Les syndicats à la rescousse
Hervé Montbard
Chez Carrefour, l'Anglais va-t-il remplacer le Français ? La
question est d'actualité. C'est incontestable : la CGT elle-même s'en
inquiète et l'a fait savoir au cours d'une table ronde organisée entre
ses représentants et les responsables de la société.
Il
est en effet à l'évidence que Carrefour est encore une entreprise
française dont les actionnaires principaux sont la Société Générale et
le Groupe Arnault également sociétés françaises : or l'utilisation de la
langue anglaise est dans ce groupe de plus en plus importante. C'est
ainsi que cet usage devient évident quand on voit les enseignes utiliser
des noms anglais : Carrefour Market, Carrefour City, Carrefour On Line
etc… Et même les produits vendus utilisent la langue de Shakespeare
(Blue Sky, First Line, Green Cut, Home, Top Bike…). Et les salariés de
Carrefour nous informent volontiers que dans le cadre de leurs activités
professionnelles cette tendance se poursuit : on y évoque le
cross-marchandising, l'e-learning, le self-scanning, la Street-Palette
ou l'Autonomous checkout system.
Et
puis disent-ils, dans le cadre de la Formation Professionnelle
l'anglais est la seule langue étrangère accessible. On constate encore
que les messages d'alerte sont rédigés en bilingue Français-Anglais dans
tous les magasins, les slogans publicitaires sont extraits de cet
idiome. La chanson Happy Day est utilisée en fonds sonore des slogans
publicitaires radiophoniques, et les jours heureux chez Carrefour sont
Sunday et Monday…
Ces spécialistes du "merchandising" semblent ignorer qu'il y a au moins 230 millions de personnes dans le monde qui parlent et écrivent couramment le français, qu'il y a en plus au moins 750 millions d'hommes et de femmes qui le comprennent. La Francophonie est une organisation qui regroupe 51 états dans le monde. Le Français est donc une langue internationale, et en France c'est la seule langue commerciale. Il n'y a donc aucune raison d'utiliser une autre langue. A la rigueur, on peut imaginer utiliser l'espagnol dans le Sud-Ouest, l'Italien ou l'Allemand à l'Est, mais l'anglais n'a aucun intérêt pratique, sinon celui d'un certain snobisme cher aux publicitaires et à certains diplômés des Ecoles de Commerce. En France le client parle d'abord le Français.

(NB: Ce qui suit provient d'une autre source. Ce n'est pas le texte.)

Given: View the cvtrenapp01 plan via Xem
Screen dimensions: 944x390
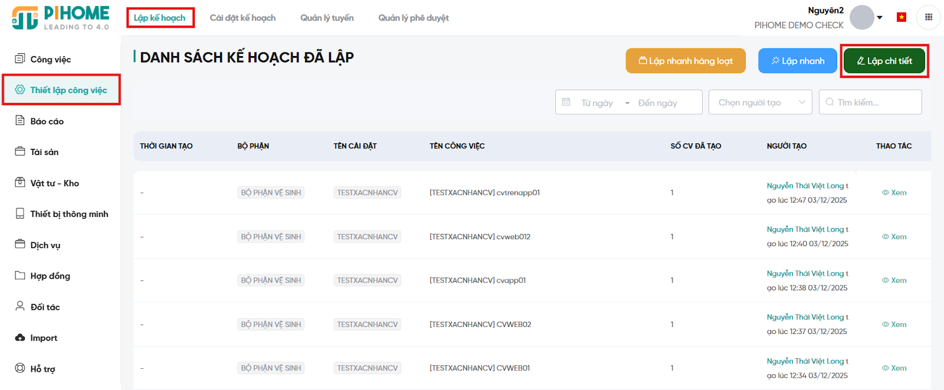Looking at the screenshot, I should tap(894, 193).

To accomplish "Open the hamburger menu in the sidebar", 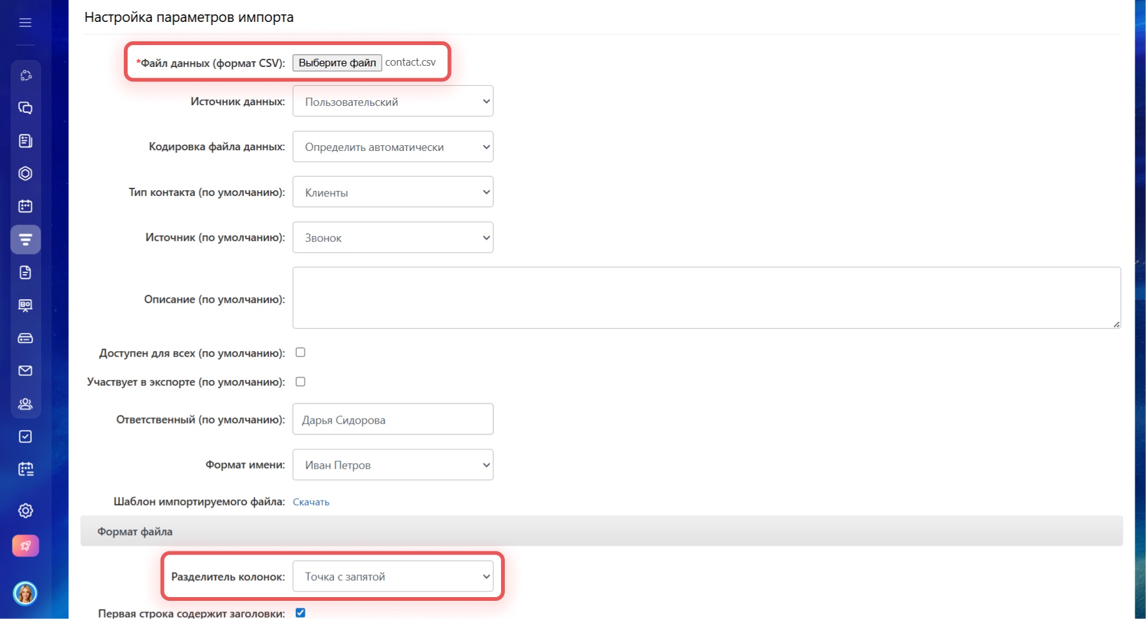I will [25, 23].
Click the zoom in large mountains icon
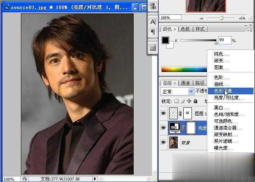 [x=242, y=18]
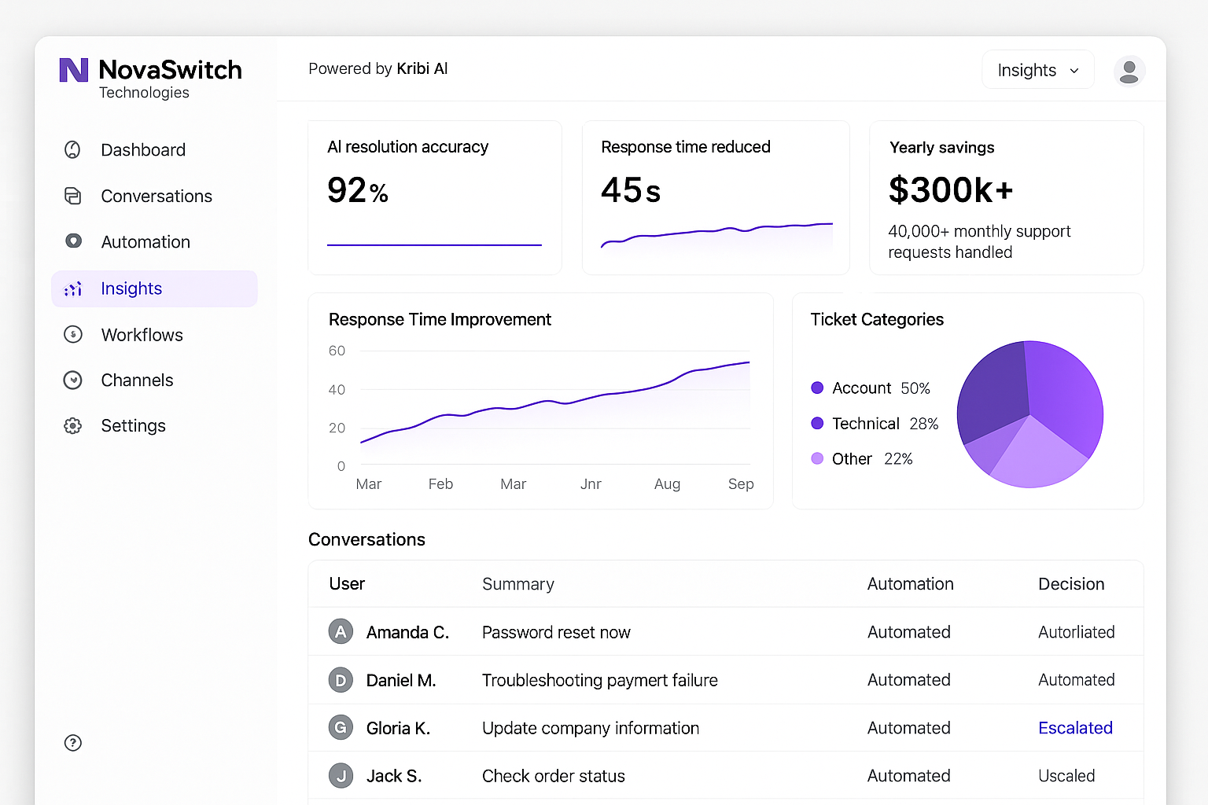Open the Conversations menu item label

click(x=157, y=196)
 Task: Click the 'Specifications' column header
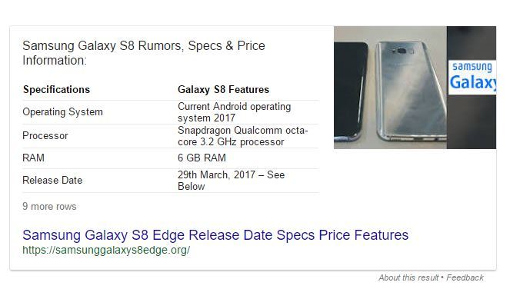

Les syndicats de Carrefour ont fait passer le message et ont demandé qu'un groupe de travail chargé de mettre en place un suivi de l'emploi de la langue française dans l'entreprise soit créé. La direction a-t-elle entendue le message ou, enfermée dans une tour d'ivoire méprisante et/ou condescendante, va-t-elle ignorer cette requête?